Biden administration again delays offshore oil, gas lease sale

Nov. 2, 2023
The Biden administration will delay oil and gas Lease Sale 261 for Gulf of Mexico tracts until an appeals court rules on a legal fight over changes to the sale terms and a federal district court’s determination that the changes appeared to violate laws.

The Biden administration announced Nov. 2 it will delay oil and gas Lease Sale 261 for tracts in the Gulf of Mexico until an appeals court rules on a legal fight over changes to the sale terms and a federal district court’s determination that the changes appeared to violate two laws.

The changes, unveiled in late August, were to prevent possible harm to the Rice’s whale, an endangered species, according to the Bureau of Ocean Energy Management (BOEM). The US Court of Appeals for the Fifth Circuit ruled Oct. 26 that the district court’s preliminary injunction against those changes is stayed, and the appellate court scheduled oral arguments on the subject for Nov. 13.

That left the possibility that BOEM could go ahead with the sale by Nov. 8, but the agency has decided it will not.

“Until the court rules, BOEM cannot be certain of which areas or stipulations may be included in the sale notice,” the agency said Nov. 2. “Potential bidders in Lease Sale 261 should not submit bids until BOEM provides additional instruction. BOEM will hold any bids already received and will hold the sale after it receives further direction from the court of appeals.”

BOEM had intended to hold the sale Sept. 27, but the agency changed the terms of the sale in late August after the Biden administration struck a deal with environmental groups in a court fight over protecting an endangered species, the Rice’s whale. The changes took 6 million acres of highly prospective tracts out of the sale and added very sharp speed limits for ships involved in oil and gas work.

A federal district court issued a preliminary injunction Sept. 21 preventing the late changes on grounds that they likely violated the procedural requirements of the Outer Continental Shelf Lands Act and the Administrative Procedure Act (OGJ Online, Sept. 22, 2023).
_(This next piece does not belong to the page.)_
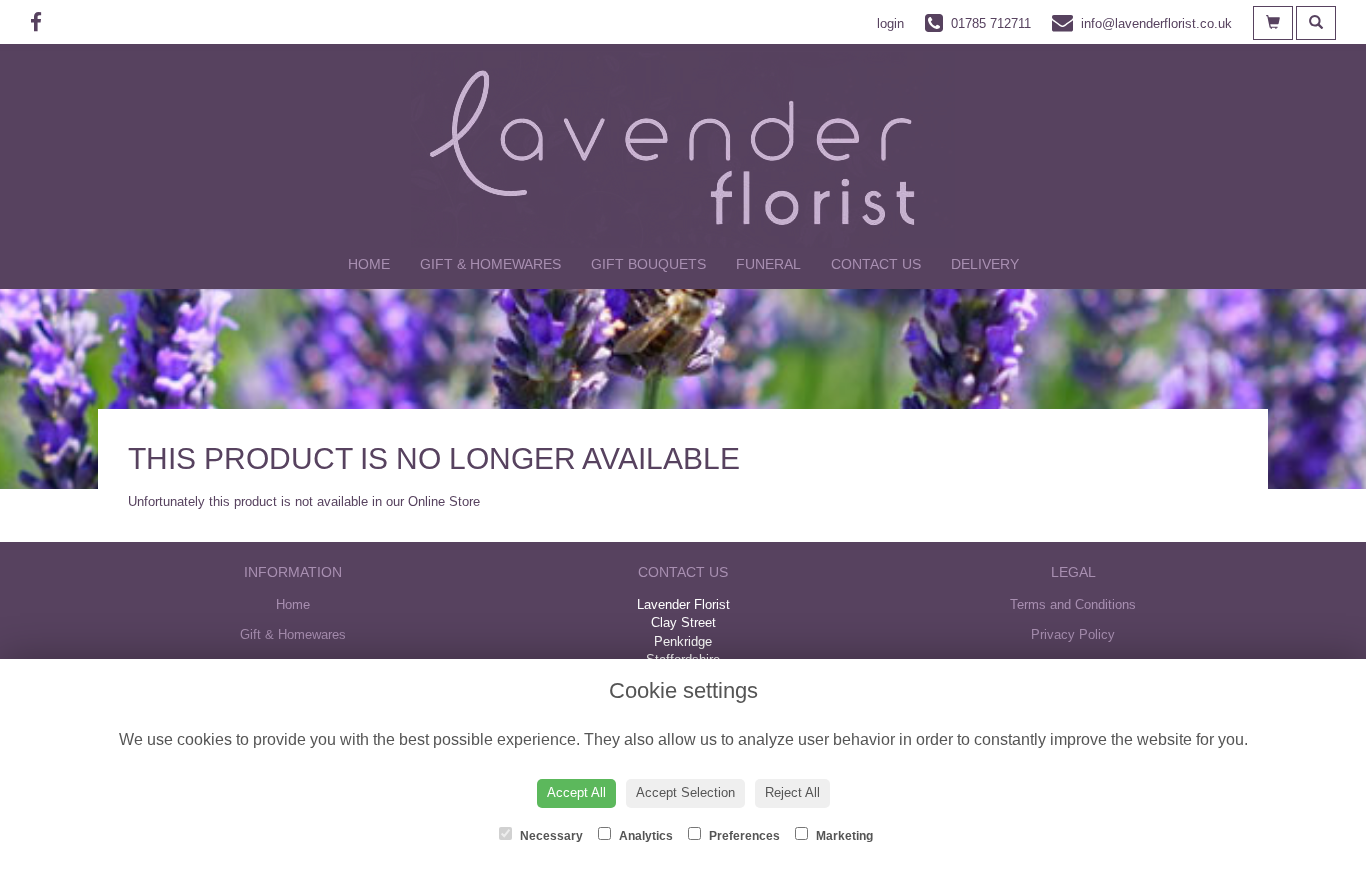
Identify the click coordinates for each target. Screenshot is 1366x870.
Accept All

A 2022 law mandated that the sale be held no later than Sept. 30.

The case is Louisiana v. Deb Haaland. The state of Louisiana is joined by the American Petroleum Institute (API) and Chevron Corp. A parallel lawsuit consolidated with the lead case was filed by Shell Offshore Inc. Environmental groups are participating in support of the Biden administration.

Critics question justification

Sen. Joe Manchin (D-W.Va.) expressed frustration with the BOEM decision and suggested it stemmed from political or ideological reasons rather than law.

“BOEM is once again blaming the courts for delaying the sale, but the delays are entirely the administration’s fault,” Manchin said. “The Department of the Interior was so eager to meet the demands of environmental groups to restrict the sale that it bypassed important legal requirements leading to this litigation.”

BOEM’s attempt to place a 10-knot speed limit and other restrictions on oil and gas ships in a broad stretch of the Gulf of Mexico was arrived at in consultation with the National Marine Fisheries Service, a part of the National Oceanic and Atmospheric Administration (NOAA) within the Commerce Department. Industry representatives asked what sense it made to impose restrictions on only one category of the many kinds of ships transiting the gulf.

API issued a Nov. 2 statement reinforcing that point by noting that NOAA just denied a petition for such restrictions in the northeastern Gulf of Mexico.

“NOAA recently denied the petition for rulemaking to impose speed limits on all vessels operating in the Rice’s whale core habitat area in the Gulf of Mexico,” API said, referring to a denial issued Oct. 27 in response to a petition from environmental groups.

“NOAA concluded that there were a series of actions needed, including conservation tasks, drafting a species recovery plan, and conducting a quantitative vessel risk assessment before NOAA would even consider a rulemaking on the vessel restrictions,” API said. “Interior conducted none of these actions in their attempt to target oil and gas vessels.”

That also galled Erik Milito, president of the National Ocean Industries Association.

“There are zero legal or operational constraints preventing Interior from proceeding with the lease sale,” Milito said. “Moreover, there is no reason BOEM should consider withdrawal of acreage or additional restrictions when NOAA, the ‘science-based’ agency within Commerce, has just announced it needs to take additional steps before any decisions like these can be made.”

The known core habitat of the Rice’s whale is in the northeastern Gulf of Mexico outside the active oil and gas leasing areas of the central and western gulf. Confirmed sightings of the whale species have been common in the northeast and almost completely absent elsewhere. NOAA has noted a single academic study that asserts, based on acoustic recordings, that the whales also occupy a wide band stretching across the central and western gulf. That assertion stands in contrast to the dearth of confirmed sightings in such an expanded area.